Wednesday, October 02, 2013

Responding to Crackpots

Late last week, the New York Times Magazine had a Q & A regarding a scientist's obligation to respond to crackpots spreading pseudoscience and antiscience attitudes. The response was basically in 3 parts. First, if you encounter it directly in your job, confront it. Second, if you have a crackpot friend/family member/acquaintance who isn't really hurting anyone, then try at least once to correct their ways, but humor them thereafter. Third, if the crackpot now tries to spread their views to broader society, then you have to stop them.

If don't have a problem with the first two parts of the answer, but the third part is problematic. First, crackpotiness is not a binary state, but rather a continuum. John Baez has posted an Crackpot Index (as have others) with the output being a number. Some crackpots are going to score higher than others, so that should figure into how to respond to your crackpot neighbor. I would suggest that the urgency to respond is not linear with the degree of crackiness, as top of the scale crackpots are so goofy that most people won't take them seriously at all. It's the crackpots in the middle, the ones that are still sane enough most of the time that have the credibility to be taken more seriously.

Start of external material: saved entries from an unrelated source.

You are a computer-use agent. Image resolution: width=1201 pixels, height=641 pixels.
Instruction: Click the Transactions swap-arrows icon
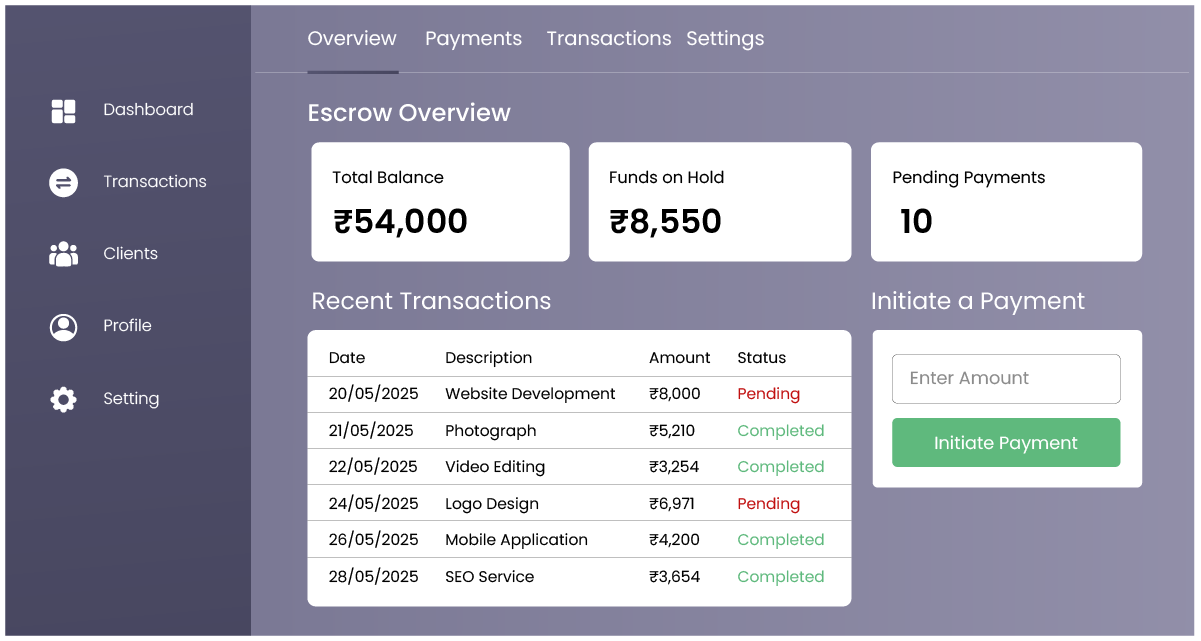click(63, 182)
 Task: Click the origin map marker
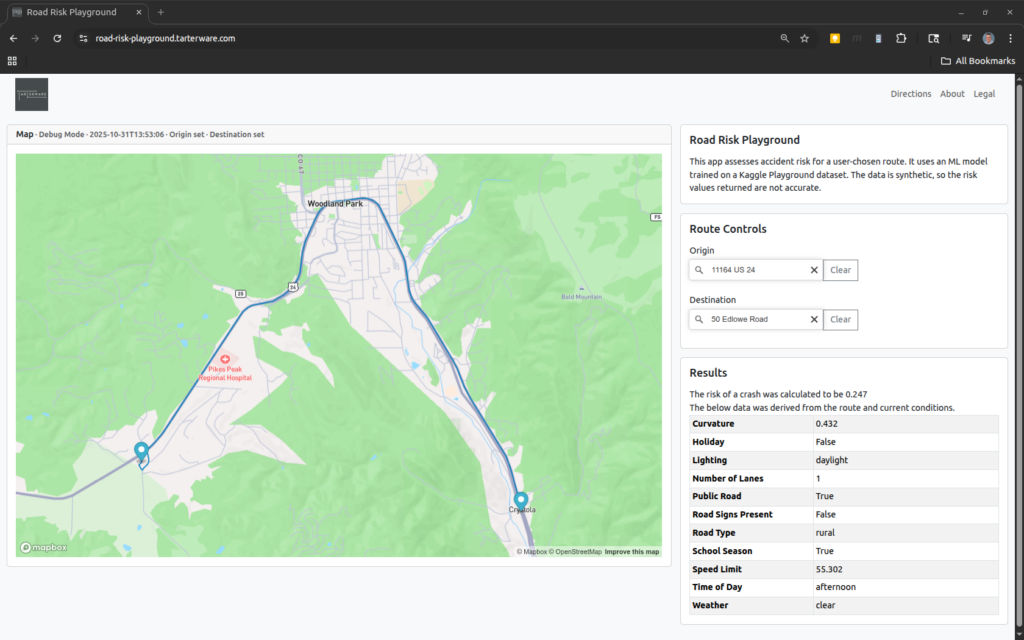[140, 451]
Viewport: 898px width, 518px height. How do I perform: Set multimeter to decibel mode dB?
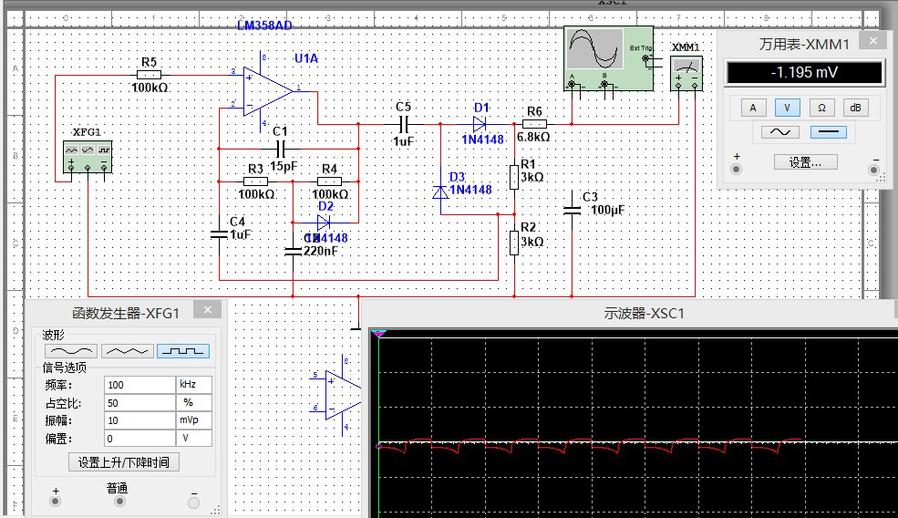855,107
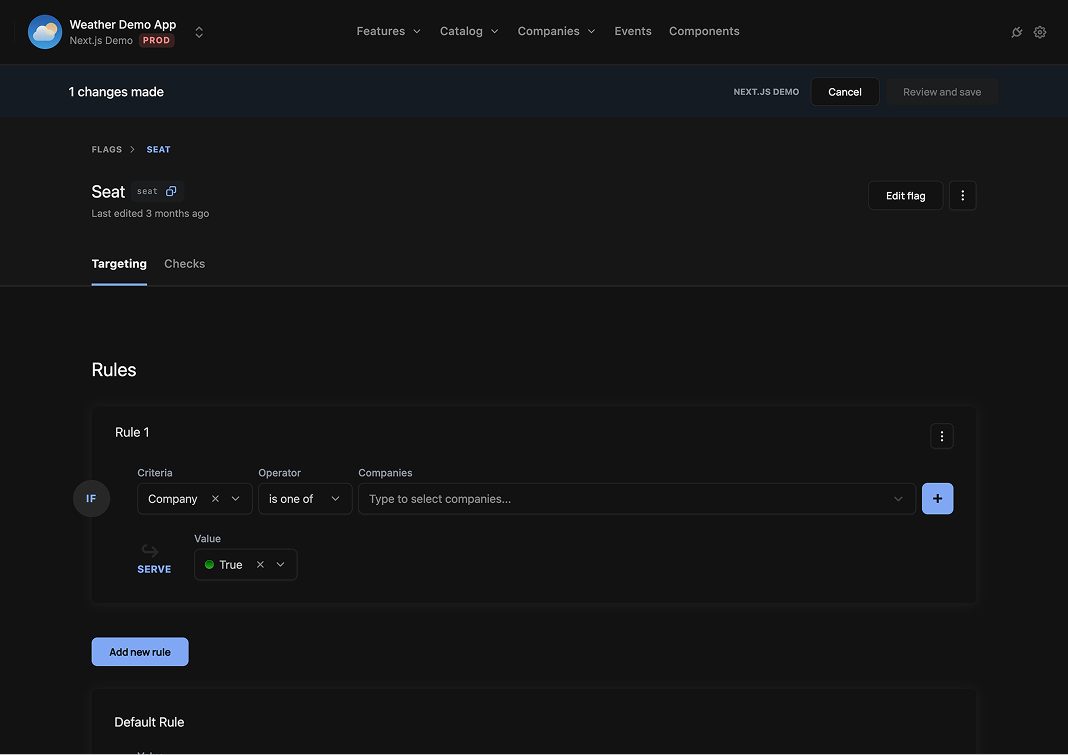
Task: Click the Cancel button
Action: (844, 92)
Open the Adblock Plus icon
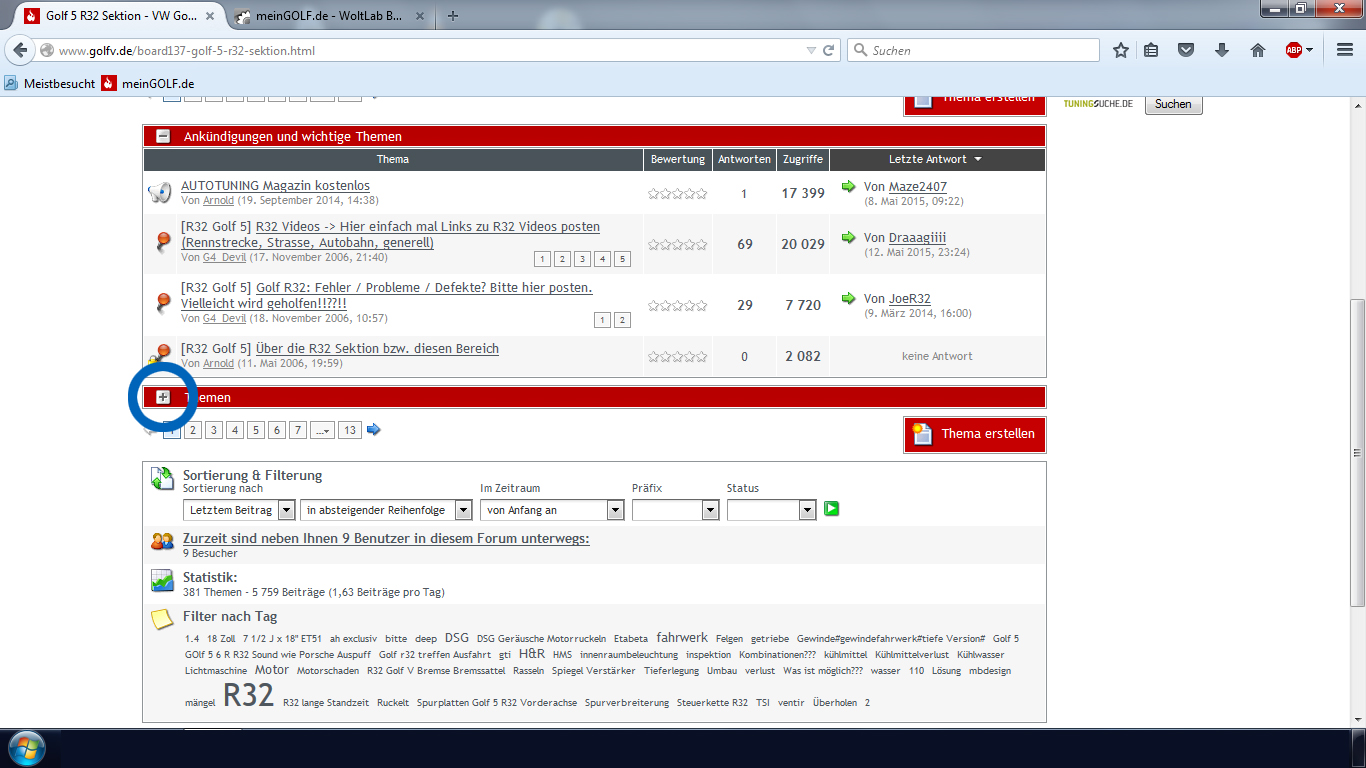Viewport: 1366px width, 768px height. pos(1294,50)
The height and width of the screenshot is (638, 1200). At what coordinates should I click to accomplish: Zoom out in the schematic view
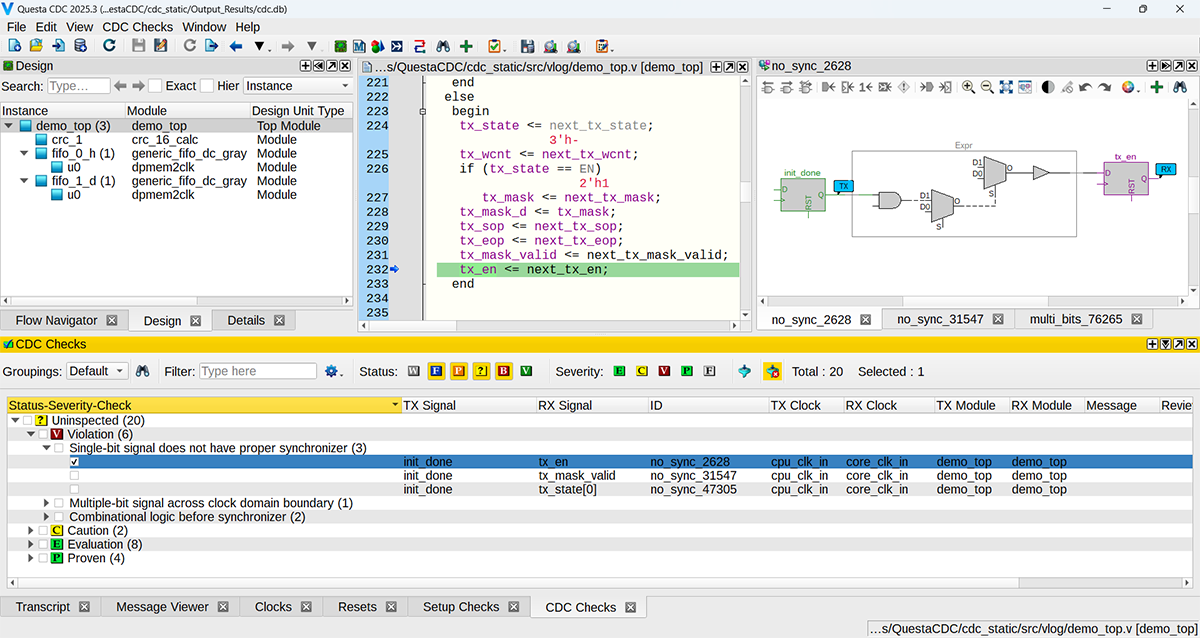pos(987,87)
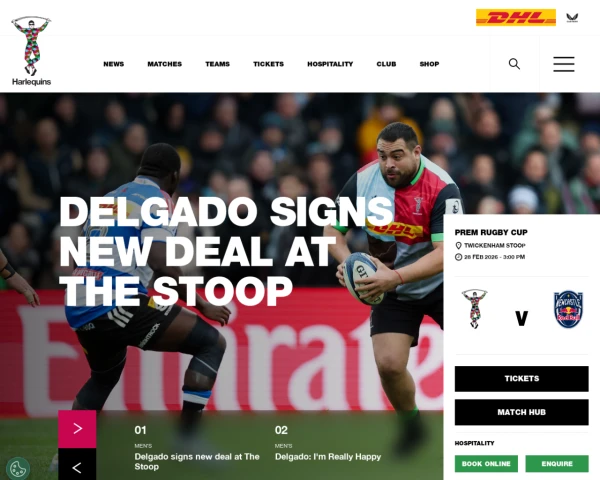Click Harlequins crest in match card

[474, 309]
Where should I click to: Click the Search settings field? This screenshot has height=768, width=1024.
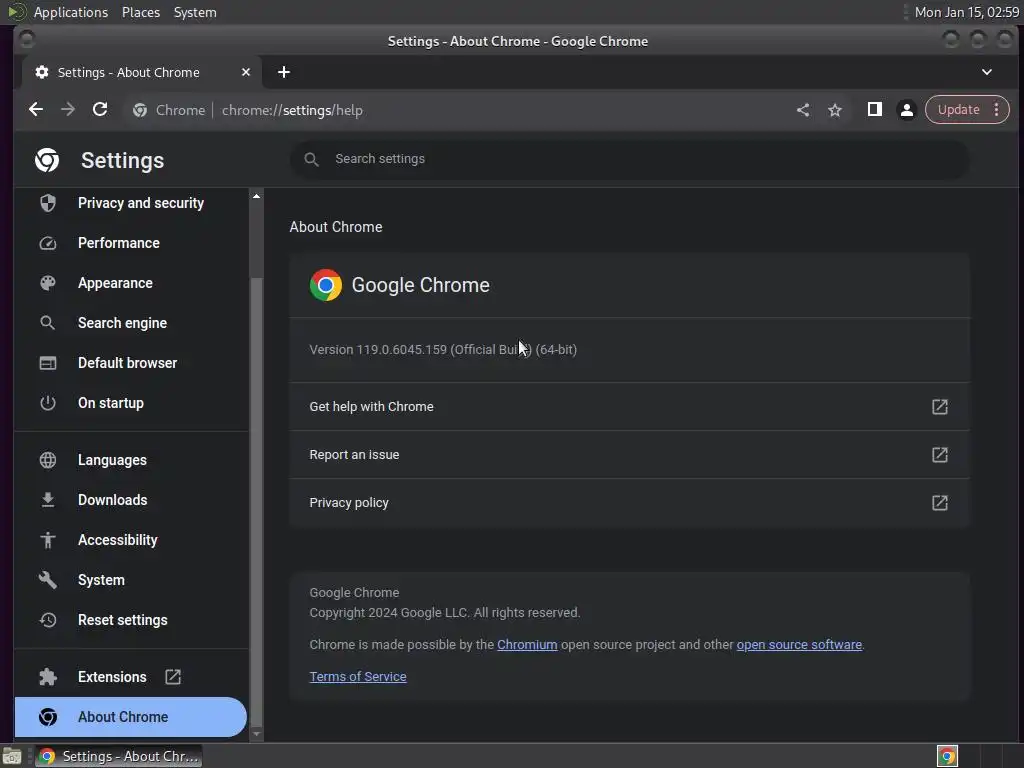pos(640,159)
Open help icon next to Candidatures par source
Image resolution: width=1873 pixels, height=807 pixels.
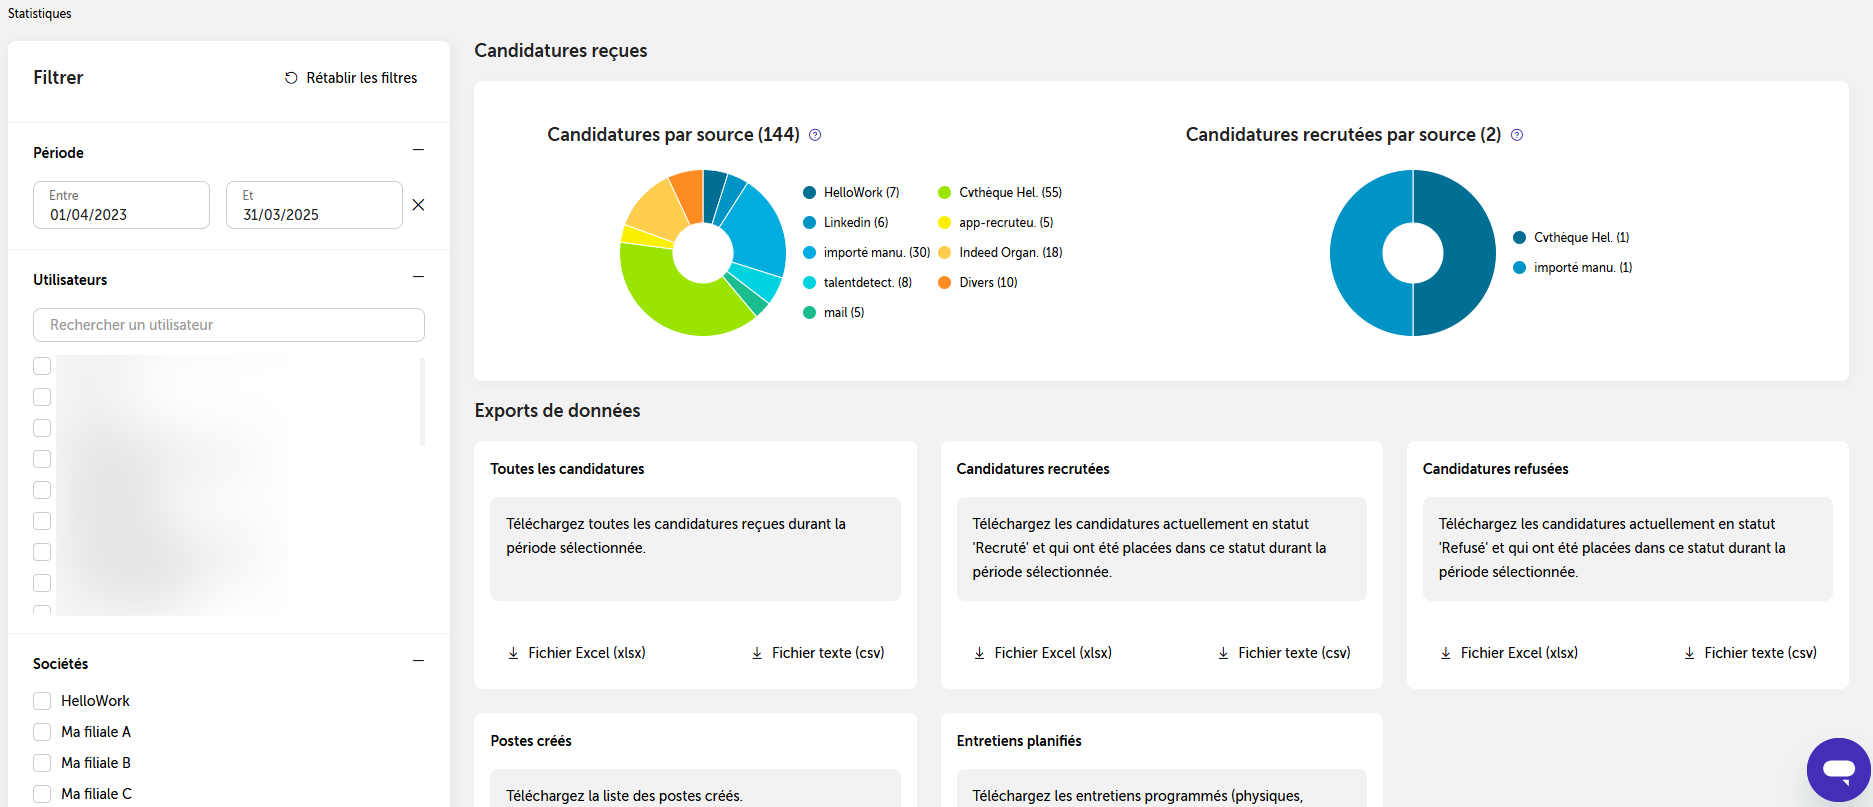(x=815, y=135)
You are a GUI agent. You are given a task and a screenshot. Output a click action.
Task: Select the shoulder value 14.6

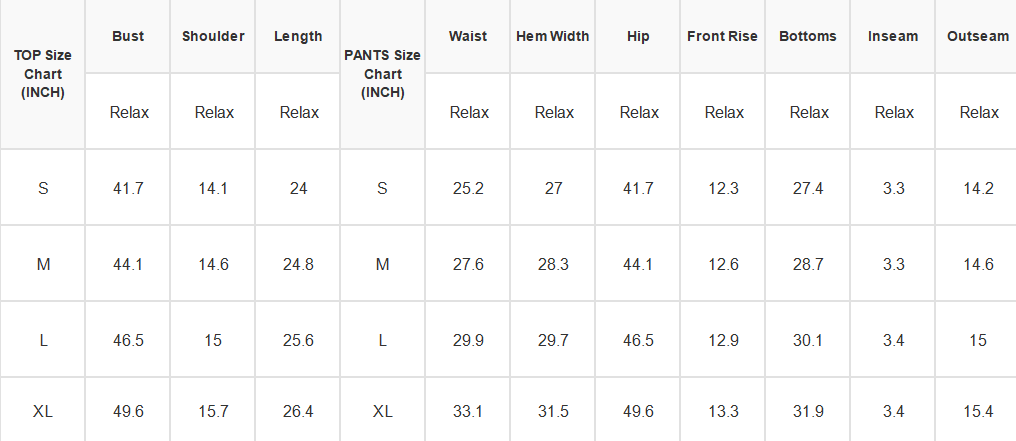pos(213,264)
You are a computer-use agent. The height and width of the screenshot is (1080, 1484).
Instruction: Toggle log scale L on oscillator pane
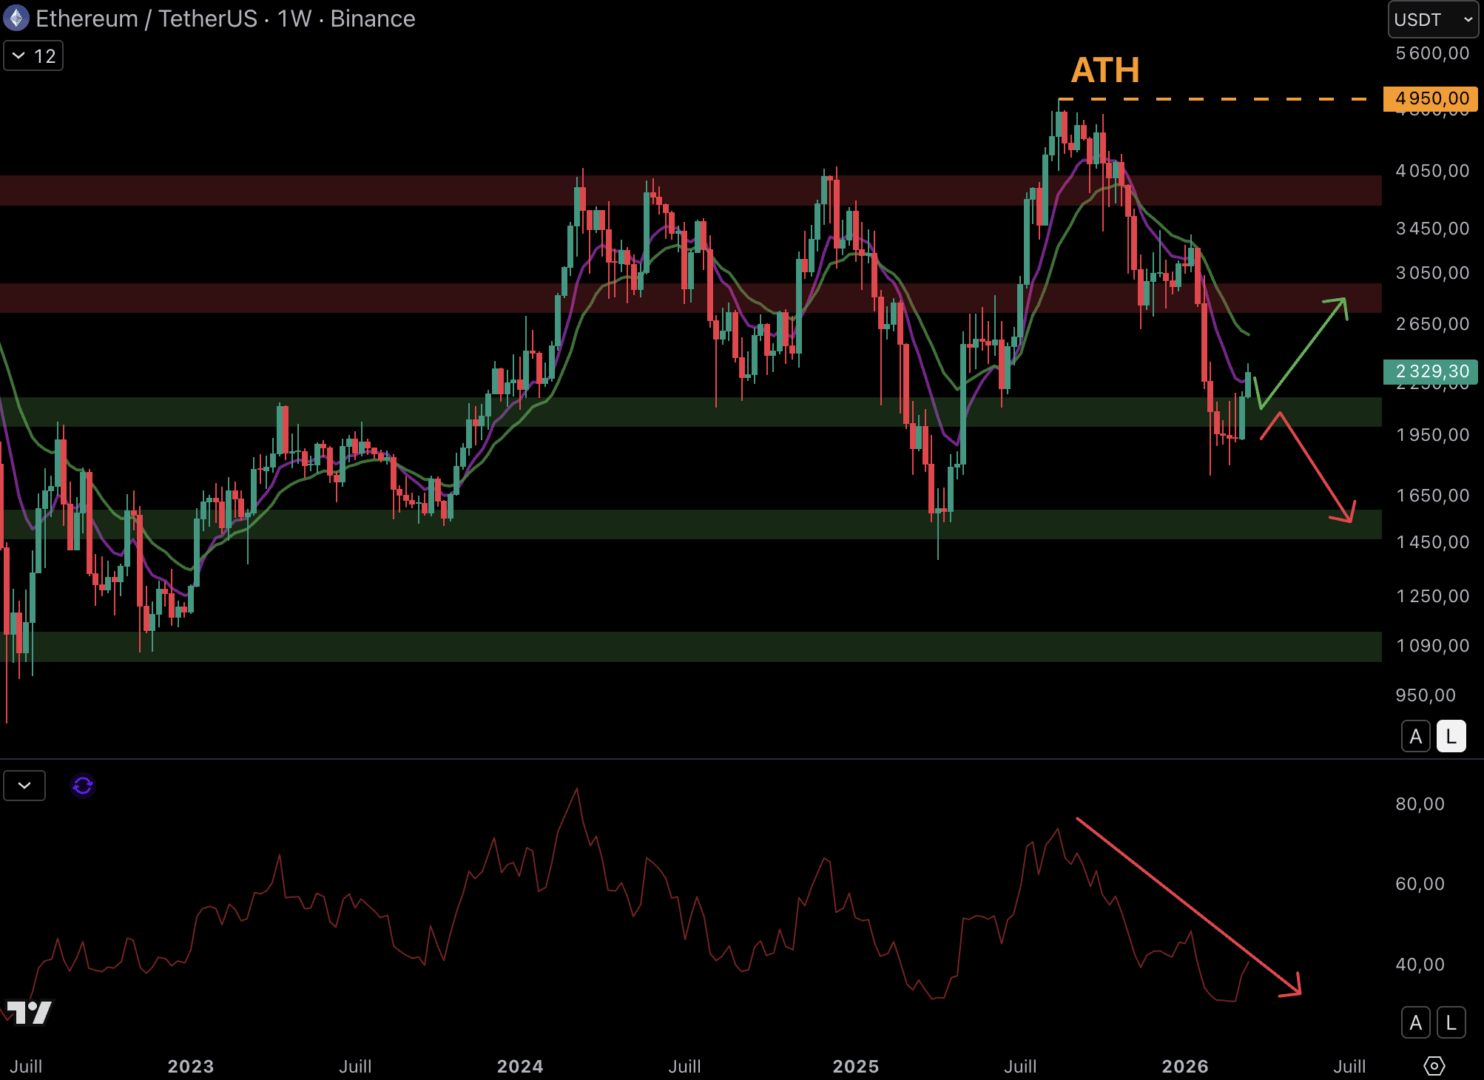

The sentence "Now, that responsibility changes if the misinformation starts to spill into the rest of society" creates a huge burden for scientists. While the examples given (preventing them from teaching a 2nd grade class about unicorn, etc.) are pretty simple, society isn't just limited to our local geography which is what the additional examples in the Q & A are. More than ever, crackpots are posting their ideas on the web and interacting with others with similar ideas. Since the web is clearly "the rest of society", are we now burdened with the charge to respond to every site? To try and shut the sites down?

Beside reeking of censorship, this approach would be fairly ineffective at best. Crackpots revel in the idea of their lone genius taking on the whole world, and so taking aggressive attitude against them only spurs them on. And it is very rare that logic and facts could ever change their minds. Crackpots are people who have fallen in love with an idea and continue to seek facts to support it rather than question it anew. Something that even scientists (at times) are equally culpable of.

My advice would be to confront crackpots to follow the first 2 parts of the advice columns answer, but as for crackpots in broader society, confront them as you wish, but realize that you will be unable to change their minds. Put some effort into, but don't feel obligated to respond to anyone that you encounter. The reward is too little for the effort exerted.